Author: Deepa Natarajan
Strength and conditioning coach Mahesh Kumar S has surely followed this motto all his life as he is a force to reckon with in the fitness industry today. Starting his journey in the field of sports with weightlifting, Mahesh never thought that he would be a fitness coach someday. “During my weightlifting days, I suffered a small injury in my knee. So, on the advice of my coach, I shifted my focus to archery,” recalls the youngster. Things clicked instantly and Mahesh soon started to play at the national level during his college days.
However, reality bites and Mahesh had to choose work over play. “I was already in college when I started my tryst with archery. It was a late start and moreover, archery was an expensive sport that wasn’t given much attention back then. I was also the eldest son in my family and had to go for a job with a fixed income for a more stable future,” he says. So as soon as he finished his degree in journalism, he started working for a television channel.
But life has a strange way of working itself out and getting into sports was just meant to be for Mahesh. “I had to interview a hockey player and that completely changed my life. This player had won a medal at the Asian Games and as soon as I laid my eyes on that medal, I don’t know what happened to me. The next day, I quit my job,” he says.
Mahesh then joined a gym for personal training. “My trainer Abhinav, who has worked with many cricketers, pushed me to train further and taught me a lot. Once I started my journey, I never looked back.” Today, he is the proud fitness coach of over 3000 people, including 700 professional athletes in varied sports who have gone on to compete at national and international levels.
ALL IN A DAY
So what’s the life of a fitness coach like? Well, it sure does start early as Mahesh gets up at 5 am and heads to his workplace – Sree Kanteerava Stadium in Bengaluru. “My sessions start by 5.45-6 am and go on till 6.30 pm and even beyond. I train a batch every hour and it all depends on the camps that are being held.” Currently, he is coaching the Indian Women’s National Basketball Team for the upcoming Asian Championships. He is also working with eight kabaddi players from the Pro Kabaddi League and the Bank of Baroda kabaddi team in addition to a few budding State-level players.
Highly grateful to Mr. Govindraj, President of Karnataka Olympic Association and Basketball Federation of India, for giving him opportunities, Mahesh has enjoyed working with the kabaddi team of Bank of Baroda. He has also found close friends in players like Sukesh Hegde and Anil Kumar. “They have reached such great heights and are still so humble. They never say no to any of my instructions and give me a lot of respect,” he says.
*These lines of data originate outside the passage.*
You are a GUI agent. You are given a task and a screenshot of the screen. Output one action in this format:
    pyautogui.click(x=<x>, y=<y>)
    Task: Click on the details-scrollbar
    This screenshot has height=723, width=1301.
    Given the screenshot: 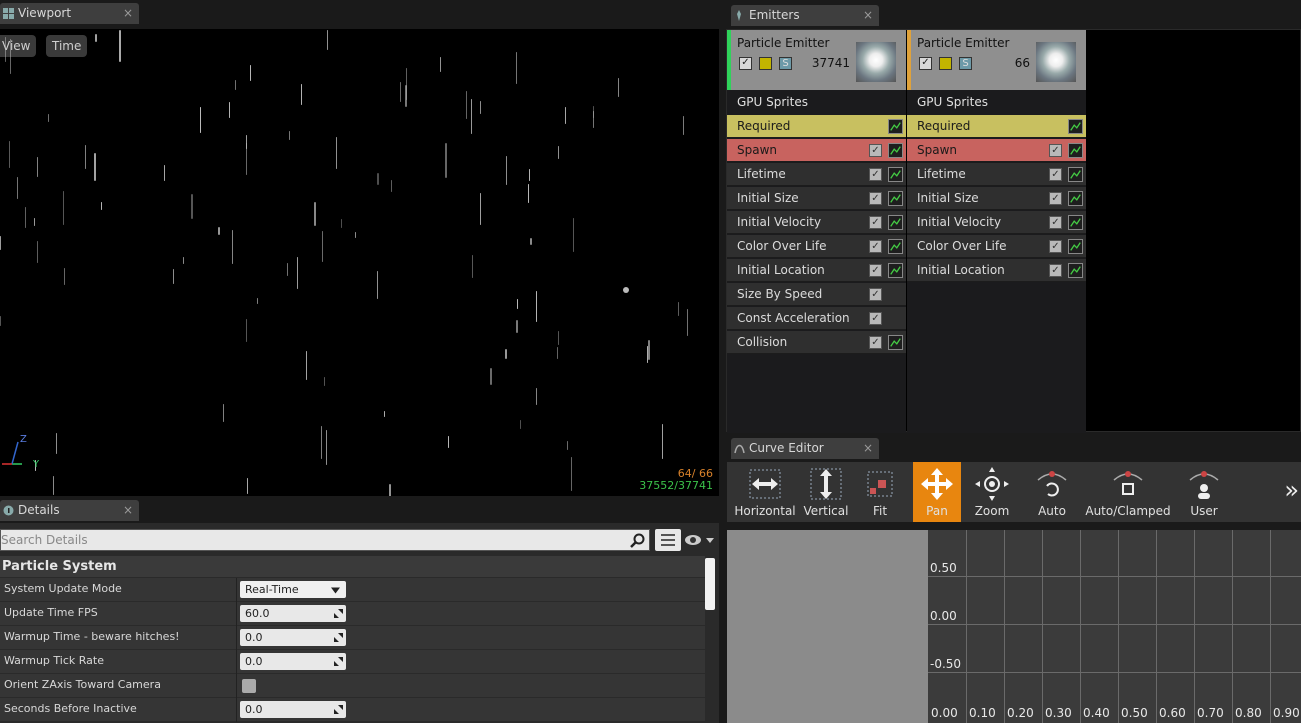 What is the action you would take?
    pyautogui.click(x=710, y=584)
The feelings are mutual as the players too can’t stop gushing about Mahesh. “We first met in 2018 and I was really impressed by his humility and dedication,” says Anil, an international level player who plays for the basketball team of Bank of Baroda. “Our team wasn’t up to the mark at that time. But within three months, Mahesh changed everything and we have won many tournaments since then.”
TIPS FOR BODY, MIND AND SOUL
While the world sleeps, Mahesh is already at work. Ask him what keeps him going for over 12 hours in a day, he quips, “You should be hungry to go higher and higher in your career. I have always enjoyed my work and never get stressed although I see my family only once a week. During camps, I don’t get to see them for two or three months though they live in Bengaluru only. But when your work is your passion, these things don’t bother you. I am happiest when my students do well. It’s a booster for me.” As far as his diet is concerned, he says simple and light food works best. “I eat a balanced diet with a lot of vegetables. I keep my food varied and portions small.”
While he has trained three Olympians in two different sports so far, Mahesh would love to coach an Olympian in each sport someday. He also wants to change things at the grass-roots level in the country. “Unfortunately in India, you get sponsored only when you make it big. The system is buying athletes instead of producing them. When I started out, I didn’t get any sponsorship either,” he laments.
According to him, the government is making an effort but the reach has to be more widespread. “There are as many as 3000 athletes in the various government hostels of the country but out of these, only 10 or 20 get good jobs in the public sector. Since most of them quit their education to pursue sports, they are left to fend for themselves and end up doing odd jobs,” he informs. He feels that the government can introduce different programs and diplomas for these players so that they can complete their education and work as coaches or physical education directors. “They can even be trained to run sports academies. A lot of times, we see equipment being bought from abroad. Why can’t former players be trained to operate factories supplying sports equipment,” he asks.
But hope sure does float as he sees a change in the attitude of parents. “Earlier, parents wanted children to focus on academics but now, the mindset is changing. More and more parents are encouraging their children to pursue sports. After the recent win of Neeraj Chopra at the Olympics, all the more people are inclining towards sports. Coaches like me have to come forward and join hands with the authorities for a bright future,” he sums up.